May 1, 2023
“Good fences make good neighbors,” Robert Frost wrote in “The Mending Wall.” As in the poem, every so often something has to be done about them. Our white picket fence surrounds the backyard, with gates on both sides of the house. In fact it is no longer white, but dappled with dark mold. Time for a new fence.
This is what we do in the burbs: replace, upgrade, invent. People in apartments are limited to painting, buying new furniture, rearranging it. Same with condos and townhouses: restricted to the space between their outer walls. Homeowners who are captains of their own plots can add decks, patios, treehouses, swingsets, lawn ornaments. We can try to recreate our visions, or our illusions, of class, taste, comfort. Sometimes it’s a struggle. We can make our property beautiful or tacky. HOA covenants may prevent painting the house purple or parking a giant boat in the driveway. They may or may not.
The fence on the rear border of our Virginia home was a good neighbor, a few strands of wire that marked the property line, invisible from the house. The backyard was a steep hill; we could look up past the fence at the large lots of homes on the street above ours. The impression, somehow, was a dreamy rural scene, the homes resembling barns sitting on a lush hillside.
Our South Carolina fence, made of cheap, bendable vinyl, follows an easement along the property line on two sides. To the north it faces the next-door neighbor’s eight-foot-high wall that blocks any view of his yard. Along the back is a tall wire fence, allowing a view of the wide, pretty yard on the next street. The backyard of the neighbor to the south, a middle-aged Cuban man who found asylum in the U.S., is bounded only by our fence, allowing an occasional glimpse of him sunbathing in his Speedo in warm weather.
Since our fence is out of sight of the street and other bills kept coming in, we let it go over these past two years. But recently a ten-foot section fell over into the yard. I tried to refasten it to the adjoining sections, but the next morning it was again on the ground.
A block away from our place a team of men worked on a sturdy-looking new fence. We walked over and talked to the foreman, Brandon, about a new wood picket fence. He handed me a business card. We filled out the HOA paperwork, approval took a month. We called Brandon, he came by, measured our fence, and sent us an estimate. It looked reasonable.
It’s common sense that when you decide to hire a contractor you want at least a second quote, maybe a third. Everyone looks to compare prices, services offered, and that hard-to-define quality—personality, maybe, is the word. You want to feel comfortable with the people you hire. You shop around, learn the market. Still, cost matters. The low bid usually wins.

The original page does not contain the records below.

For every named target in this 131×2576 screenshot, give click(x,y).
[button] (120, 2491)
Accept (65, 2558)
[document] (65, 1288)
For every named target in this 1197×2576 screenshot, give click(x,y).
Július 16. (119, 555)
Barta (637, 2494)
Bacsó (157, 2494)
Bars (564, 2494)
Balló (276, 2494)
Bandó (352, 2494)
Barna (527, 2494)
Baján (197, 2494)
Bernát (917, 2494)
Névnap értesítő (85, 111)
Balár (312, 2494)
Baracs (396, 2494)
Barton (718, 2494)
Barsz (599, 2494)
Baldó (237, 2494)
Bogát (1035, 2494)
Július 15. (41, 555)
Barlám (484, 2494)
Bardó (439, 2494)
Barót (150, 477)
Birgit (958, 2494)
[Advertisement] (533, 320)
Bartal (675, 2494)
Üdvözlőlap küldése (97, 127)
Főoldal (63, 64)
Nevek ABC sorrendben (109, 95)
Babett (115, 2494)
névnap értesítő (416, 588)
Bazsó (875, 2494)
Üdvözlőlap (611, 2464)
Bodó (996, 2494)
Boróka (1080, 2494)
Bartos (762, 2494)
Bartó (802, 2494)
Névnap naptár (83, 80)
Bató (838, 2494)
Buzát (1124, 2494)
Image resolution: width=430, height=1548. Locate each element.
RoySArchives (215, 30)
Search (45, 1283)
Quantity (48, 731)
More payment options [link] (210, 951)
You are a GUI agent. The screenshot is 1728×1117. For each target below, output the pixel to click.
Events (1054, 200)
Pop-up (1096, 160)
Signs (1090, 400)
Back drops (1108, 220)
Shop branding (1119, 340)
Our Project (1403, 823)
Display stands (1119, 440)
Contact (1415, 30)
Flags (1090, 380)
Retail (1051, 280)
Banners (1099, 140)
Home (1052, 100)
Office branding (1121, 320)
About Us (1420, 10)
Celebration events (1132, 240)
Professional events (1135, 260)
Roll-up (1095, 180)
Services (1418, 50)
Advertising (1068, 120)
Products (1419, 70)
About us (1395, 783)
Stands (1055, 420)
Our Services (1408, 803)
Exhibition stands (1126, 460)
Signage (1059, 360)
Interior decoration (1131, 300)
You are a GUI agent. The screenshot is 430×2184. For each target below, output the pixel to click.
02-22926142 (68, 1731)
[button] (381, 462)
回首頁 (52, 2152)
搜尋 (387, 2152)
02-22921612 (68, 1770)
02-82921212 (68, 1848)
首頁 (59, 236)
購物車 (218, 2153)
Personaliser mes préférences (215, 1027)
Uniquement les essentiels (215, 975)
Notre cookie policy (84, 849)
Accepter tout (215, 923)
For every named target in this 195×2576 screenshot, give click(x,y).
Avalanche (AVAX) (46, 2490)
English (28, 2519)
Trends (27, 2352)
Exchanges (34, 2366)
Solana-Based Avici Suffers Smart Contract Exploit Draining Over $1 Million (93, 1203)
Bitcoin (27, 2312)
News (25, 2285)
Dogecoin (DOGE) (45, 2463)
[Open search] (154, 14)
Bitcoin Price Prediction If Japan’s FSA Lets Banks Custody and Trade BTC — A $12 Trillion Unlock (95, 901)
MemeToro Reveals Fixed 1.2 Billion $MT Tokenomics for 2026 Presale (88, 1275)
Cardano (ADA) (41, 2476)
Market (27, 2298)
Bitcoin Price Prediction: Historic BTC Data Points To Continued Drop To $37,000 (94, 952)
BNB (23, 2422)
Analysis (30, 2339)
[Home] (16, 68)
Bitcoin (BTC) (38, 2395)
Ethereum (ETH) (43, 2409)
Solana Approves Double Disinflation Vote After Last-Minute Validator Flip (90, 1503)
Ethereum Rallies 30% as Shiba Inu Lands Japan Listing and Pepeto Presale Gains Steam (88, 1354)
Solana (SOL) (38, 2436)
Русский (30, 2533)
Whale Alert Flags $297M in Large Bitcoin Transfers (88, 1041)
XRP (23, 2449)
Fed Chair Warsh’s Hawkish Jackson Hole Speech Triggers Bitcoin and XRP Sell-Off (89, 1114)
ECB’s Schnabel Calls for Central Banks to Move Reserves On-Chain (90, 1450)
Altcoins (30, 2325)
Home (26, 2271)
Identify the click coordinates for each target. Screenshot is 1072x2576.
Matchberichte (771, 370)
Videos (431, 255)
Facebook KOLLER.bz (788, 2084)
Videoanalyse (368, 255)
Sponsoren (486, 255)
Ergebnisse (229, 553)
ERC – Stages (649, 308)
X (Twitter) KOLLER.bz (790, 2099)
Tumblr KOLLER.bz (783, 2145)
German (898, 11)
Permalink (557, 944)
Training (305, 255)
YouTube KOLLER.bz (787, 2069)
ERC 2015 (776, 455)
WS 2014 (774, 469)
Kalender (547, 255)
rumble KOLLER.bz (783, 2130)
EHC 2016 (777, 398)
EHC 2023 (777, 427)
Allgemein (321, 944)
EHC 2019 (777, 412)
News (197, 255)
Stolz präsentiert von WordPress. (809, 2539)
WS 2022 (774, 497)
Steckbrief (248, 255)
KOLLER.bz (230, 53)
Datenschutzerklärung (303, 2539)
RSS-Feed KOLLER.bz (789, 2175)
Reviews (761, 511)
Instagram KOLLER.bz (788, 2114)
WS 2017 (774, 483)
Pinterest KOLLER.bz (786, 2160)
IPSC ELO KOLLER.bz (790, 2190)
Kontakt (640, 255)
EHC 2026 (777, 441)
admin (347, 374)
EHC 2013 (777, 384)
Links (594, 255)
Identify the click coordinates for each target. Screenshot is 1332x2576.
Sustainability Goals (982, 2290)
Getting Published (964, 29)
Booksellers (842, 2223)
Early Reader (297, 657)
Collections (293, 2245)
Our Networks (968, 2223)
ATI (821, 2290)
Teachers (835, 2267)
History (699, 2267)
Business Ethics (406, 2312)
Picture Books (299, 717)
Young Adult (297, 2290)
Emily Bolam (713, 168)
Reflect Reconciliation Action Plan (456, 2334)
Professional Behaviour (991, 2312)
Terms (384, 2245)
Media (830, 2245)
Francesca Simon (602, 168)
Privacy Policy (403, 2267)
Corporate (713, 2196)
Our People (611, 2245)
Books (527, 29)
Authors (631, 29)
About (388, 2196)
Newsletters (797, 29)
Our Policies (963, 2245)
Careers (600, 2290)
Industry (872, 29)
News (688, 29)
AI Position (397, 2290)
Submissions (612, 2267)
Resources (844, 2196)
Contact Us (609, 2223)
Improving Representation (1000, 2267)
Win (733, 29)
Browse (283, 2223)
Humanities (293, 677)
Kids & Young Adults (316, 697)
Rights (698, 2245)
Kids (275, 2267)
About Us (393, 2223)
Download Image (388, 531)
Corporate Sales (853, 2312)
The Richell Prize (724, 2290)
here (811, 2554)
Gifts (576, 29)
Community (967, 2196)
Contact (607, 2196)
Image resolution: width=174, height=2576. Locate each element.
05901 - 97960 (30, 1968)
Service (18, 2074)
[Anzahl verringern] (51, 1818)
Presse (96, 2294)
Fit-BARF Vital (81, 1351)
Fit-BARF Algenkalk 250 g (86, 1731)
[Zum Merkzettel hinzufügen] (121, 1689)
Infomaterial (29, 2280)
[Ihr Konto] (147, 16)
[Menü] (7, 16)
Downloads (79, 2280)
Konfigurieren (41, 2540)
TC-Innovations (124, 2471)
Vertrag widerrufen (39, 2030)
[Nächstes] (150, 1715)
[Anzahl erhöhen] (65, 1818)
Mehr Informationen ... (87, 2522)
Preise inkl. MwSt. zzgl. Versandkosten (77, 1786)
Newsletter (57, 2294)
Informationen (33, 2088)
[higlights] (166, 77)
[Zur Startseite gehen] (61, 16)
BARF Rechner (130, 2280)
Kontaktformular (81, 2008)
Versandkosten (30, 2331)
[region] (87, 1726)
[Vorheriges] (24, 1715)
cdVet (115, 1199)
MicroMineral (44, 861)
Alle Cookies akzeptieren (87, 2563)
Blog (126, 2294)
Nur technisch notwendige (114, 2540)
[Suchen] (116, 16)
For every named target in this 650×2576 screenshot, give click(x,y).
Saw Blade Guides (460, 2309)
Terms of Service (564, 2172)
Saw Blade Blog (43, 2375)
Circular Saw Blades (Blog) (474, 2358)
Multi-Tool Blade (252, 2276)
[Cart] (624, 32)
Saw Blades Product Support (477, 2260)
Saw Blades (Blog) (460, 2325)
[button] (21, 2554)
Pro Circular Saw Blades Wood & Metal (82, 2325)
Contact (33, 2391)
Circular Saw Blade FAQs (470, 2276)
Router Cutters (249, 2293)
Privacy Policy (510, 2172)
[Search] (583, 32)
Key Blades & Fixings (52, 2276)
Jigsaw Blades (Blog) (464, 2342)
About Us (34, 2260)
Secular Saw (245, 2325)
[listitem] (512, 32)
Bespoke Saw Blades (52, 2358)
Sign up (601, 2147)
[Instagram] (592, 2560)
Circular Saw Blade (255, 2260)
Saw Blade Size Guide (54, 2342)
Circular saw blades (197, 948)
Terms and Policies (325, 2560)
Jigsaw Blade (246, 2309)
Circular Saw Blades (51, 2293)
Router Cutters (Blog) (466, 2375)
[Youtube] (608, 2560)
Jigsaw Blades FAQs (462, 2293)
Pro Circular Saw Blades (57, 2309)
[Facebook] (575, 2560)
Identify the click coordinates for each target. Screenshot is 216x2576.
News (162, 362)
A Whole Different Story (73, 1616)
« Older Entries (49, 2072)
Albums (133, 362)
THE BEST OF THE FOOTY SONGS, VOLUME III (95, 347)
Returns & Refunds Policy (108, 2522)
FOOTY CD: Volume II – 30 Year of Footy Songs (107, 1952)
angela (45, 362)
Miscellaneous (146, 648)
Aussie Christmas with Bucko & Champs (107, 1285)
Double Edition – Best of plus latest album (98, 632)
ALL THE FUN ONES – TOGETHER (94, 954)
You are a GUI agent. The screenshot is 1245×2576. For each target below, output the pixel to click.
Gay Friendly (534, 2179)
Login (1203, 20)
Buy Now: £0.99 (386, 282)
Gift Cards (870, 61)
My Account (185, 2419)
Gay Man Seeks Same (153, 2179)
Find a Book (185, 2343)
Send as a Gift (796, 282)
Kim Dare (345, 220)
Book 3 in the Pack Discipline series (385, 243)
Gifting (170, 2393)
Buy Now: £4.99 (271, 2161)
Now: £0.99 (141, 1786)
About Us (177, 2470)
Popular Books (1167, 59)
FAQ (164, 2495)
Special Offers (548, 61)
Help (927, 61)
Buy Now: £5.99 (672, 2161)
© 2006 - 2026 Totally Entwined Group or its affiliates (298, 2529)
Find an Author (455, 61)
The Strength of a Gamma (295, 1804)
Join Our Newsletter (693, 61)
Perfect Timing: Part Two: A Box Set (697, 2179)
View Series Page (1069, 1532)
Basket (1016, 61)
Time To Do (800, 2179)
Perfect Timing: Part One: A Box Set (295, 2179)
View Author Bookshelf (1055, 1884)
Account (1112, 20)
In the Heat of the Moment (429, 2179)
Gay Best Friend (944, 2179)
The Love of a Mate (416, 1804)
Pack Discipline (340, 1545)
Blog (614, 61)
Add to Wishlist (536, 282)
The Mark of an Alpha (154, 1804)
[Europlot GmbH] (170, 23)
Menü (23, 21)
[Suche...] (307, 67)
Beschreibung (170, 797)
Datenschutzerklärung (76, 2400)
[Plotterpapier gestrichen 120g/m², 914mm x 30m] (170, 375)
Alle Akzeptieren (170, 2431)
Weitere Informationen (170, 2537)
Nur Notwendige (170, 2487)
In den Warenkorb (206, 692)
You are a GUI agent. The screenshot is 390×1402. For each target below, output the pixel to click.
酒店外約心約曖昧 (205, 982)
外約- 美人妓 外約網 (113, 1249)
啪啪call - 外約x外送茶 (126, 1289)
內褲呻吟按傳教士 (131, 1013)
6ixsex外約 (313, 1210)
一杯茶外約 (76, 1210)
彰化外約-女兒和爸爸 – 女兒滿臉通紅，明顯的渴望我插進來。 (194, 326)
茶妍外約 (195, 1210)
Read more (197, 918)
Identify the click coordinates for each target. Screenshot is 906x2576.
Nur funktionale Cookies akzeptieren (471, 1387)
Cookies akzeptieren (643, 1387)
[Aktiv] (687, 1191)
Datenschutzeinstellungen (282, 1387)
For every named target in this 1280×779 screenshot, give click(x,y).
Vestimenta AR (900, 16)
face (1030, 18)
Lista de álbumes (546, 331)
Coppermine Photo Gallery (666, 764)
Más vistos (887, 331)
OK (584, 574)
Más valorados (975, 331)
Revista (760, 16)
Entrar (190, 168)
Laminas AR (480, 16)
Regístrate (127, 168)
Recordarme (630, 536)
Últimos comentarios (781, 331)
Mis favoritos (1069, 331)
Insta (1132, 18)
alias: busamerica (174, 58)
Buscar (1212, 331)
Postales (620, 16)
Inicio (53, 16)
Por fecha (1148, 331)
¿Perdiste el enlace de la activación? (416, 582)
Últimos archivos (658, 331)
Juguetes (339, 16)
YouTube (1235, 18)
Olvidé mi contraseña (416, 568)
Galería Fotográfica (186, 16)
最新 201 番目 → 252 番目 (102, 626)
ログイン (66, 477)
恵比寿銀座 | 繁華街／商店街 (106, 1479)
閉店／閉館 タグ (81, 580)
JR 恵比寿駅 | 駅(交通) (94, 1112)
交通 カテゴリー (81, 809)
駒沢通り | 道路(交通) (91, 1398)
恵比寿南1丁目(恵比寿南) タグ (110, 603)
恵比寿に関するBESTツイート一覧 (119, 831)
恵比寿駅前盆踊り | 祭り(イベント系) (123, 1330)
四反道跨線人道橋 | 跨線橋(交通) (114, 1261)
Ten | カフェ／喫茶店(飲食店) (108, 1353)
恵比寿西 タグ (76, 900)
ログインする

We found another fence guy on the internet, Rusty. He came by and, like Brandon, measured the fence and showed us photos of his work. He impressed us as a competent, experienced professional. His fences all looked attractive and sturdy. Rusty’s estimate, two days later, came within $75.00 of Brandon’s. But Brandon had said he’d haul away the old fence at no charge. We realized we had forgotten to ask either of them about painting and sealing the fence; raw, untreated wood in this climate would start to rot in two years. Brandon guessed $400 to $500 for painting, Rusty estimated $800.
Brandon offered a $300 discount if we paid cash. I liked the discount but wondered: does cash, for him, mean straight currency, like out of the ATM?
Doing business should mean creating transaction records through use of checks and credit, not stacks of greenbacks. So “cash” meaning a pile of currency raises a red flag. The contractor who pays his employees in cash to allow them to avoid reporting the income is tiptoeing along the shady side of the law. If he accepts a check he’d have to deposit or cash it, creating a transaction. Getting hard currency from clients would let him avoid that.
Brandon said he’d take a check but then the discount would only be $150. His $500 painting estimate was only a guess, likely it would run higher. Rusty is waiting in the wings with his $800 painting estimate.
The fence rebuild had become more complicated than I expected. Getting our Virginia house painted nearly three years ago meant getting three bids and going with the lowest. Then we felt pressure to get it done, get out of town, get on with life. Now, I’m used to our collapsing, worn-out fence. Time is speeding by. Other plans, other distractions, are crowding in. Do we really need to do this? Unless we have a yard party, no one sees the fence. We could use the fence budget for other things.
Yet the broken segment and the cracked and wobbly pickets seem to stare at me. We had put this off long enough. After years of do-it-myself projects we needed to hire a pro, admire his skilled labor, check “fence” off our list of must-do projects, and maybe get to the hope-to-do list. But $800 for painting?
Can it be that hard? I’ve painted lots of walls and stained a deck. We could get the paint at Home Depot. We don’t have a timetable or deadline. I could daub the undersides of the pickets, Sandy could do the edges. The flat sides would be easy.
Why does fence-painting ring a bell? Right: Mark Twain’s classic, The Adventures of Tom Sawyer. When Tom’s Aunt Polly caught him skipping school she ordered him to whitewash her fence. Instead he tricked other boys into doing it. We have two grandsons. They remind me, sometimes, of junior versions of Tom and his sidekick, Huck Finn. We’d pay them something. Not $800.